Hy, i have bought a ADuC7126 Eval-Board. There is a Switch for IRQ0 on P0.4 and an LED on P4.2 to VDDIO. I've studied the example XirqTest.c and tried to make the LED toggle each time the switch is pressed
#include <aduc7126.h> #define BIT17 0x00020000 int main(void) { unsigned char n; volatile unsigned long int a; POWKEY1 = 0x01; // Configure CPU to active mode, CD=0: Clock for 41.78MHz POWCON0 = 0x00; POWKEY2 = 0xF4; GP4DAT = 0x04000000; // P4.2 (LED D2) is Output IRQCONE = 0x2; // External IRQ0 triggers on rising edge. IRQEN |= BIT17; for(n=9;n;--n) { for(a=1000000;a;--a){} GP4DAT ^= 0x00040000; // Hardwaretest LED P4.2 toggle } while(1){} } //************************************************************** void IRQ_Handler(void) __irq { IRQCLRE = BIT17; GP4DAT ^= 0x00040000; // LED an P4.2 toggeln }
Of course i have tested the pure Hardeware function of this switch before.

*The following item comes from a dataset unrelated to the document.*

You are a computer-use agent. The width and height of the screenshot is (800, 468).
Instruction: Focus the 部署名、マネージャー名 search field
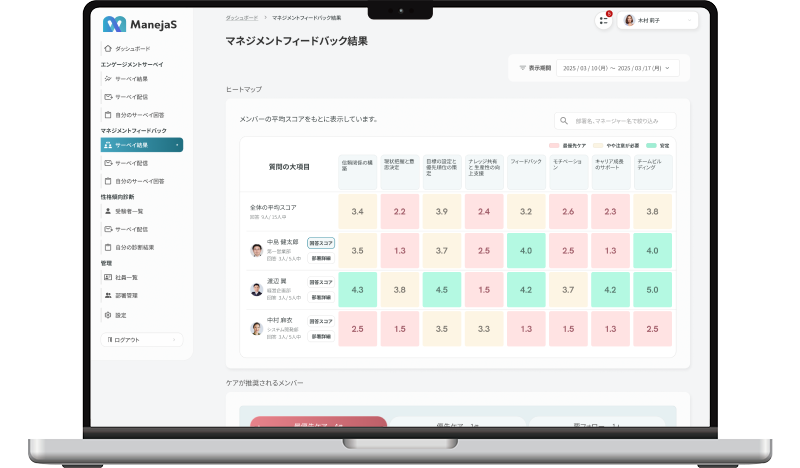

while(1){} { if(GP0DAT & 0x00000010) // switch on P0.4 GP4SET = 0x00040000; // LED P4.2 off else GP4CLR = 0x00040000; // LED P4.2 on }
Now i'm a little desperate cause there is no reaction to pressing Switch.
I don't know your chip at all - sorry. How about trying some sample code? There must be tons of it around...?
I just want to tell the problem was not a Compiler or Software problem but it was just Contact bounce of the switch. Every pressing of the switch created two interrupts! The time between the two togglings is to short to see LED-lighting!!! The solution for this is a external RS-Flip-Flop = debouncing circuit. :-)
No need to add external hardware to the problem. This is just standard keyboard debounce, but involving an interrupt.
One solution is to have the interrupt deactivate itself, and then have a timer reactivate the interrupt 50 ms later. The advantage here is that a switch with a huge number of bounces will still only create two interrupts - the first input interrupt, followed by a timer interrupt.
Another solution is to peek at a uptime counter with enough resolution. If you have already seen an interrupt within x ms, you ignore this new interrupt as bounce. Lots of delay functions in a program don't need restarted timers but can make use of a continuousyly running timer function. Let's say the timer counts 100ms between each turn-around. And an interrupt ticks every torn-around, i.e. 10Hz. So you get rough delays in 0.1 resolution from the software counter and can get us or even sub-us precision by also involving the ticking of the hardware timer.
Another variant is if you have a timer that runs reasonably quickly. Say every 10ms. Then you have a global filter variable. If zero, then the input interrupt may accept the event, and sets the variable to 5 (for 50 ms). The 10ms interrupt ticks down the variable once/interrupt. Your input interrupt will then be blocked until you have had 5 timer interrupts and the filter variable have counted down to zero.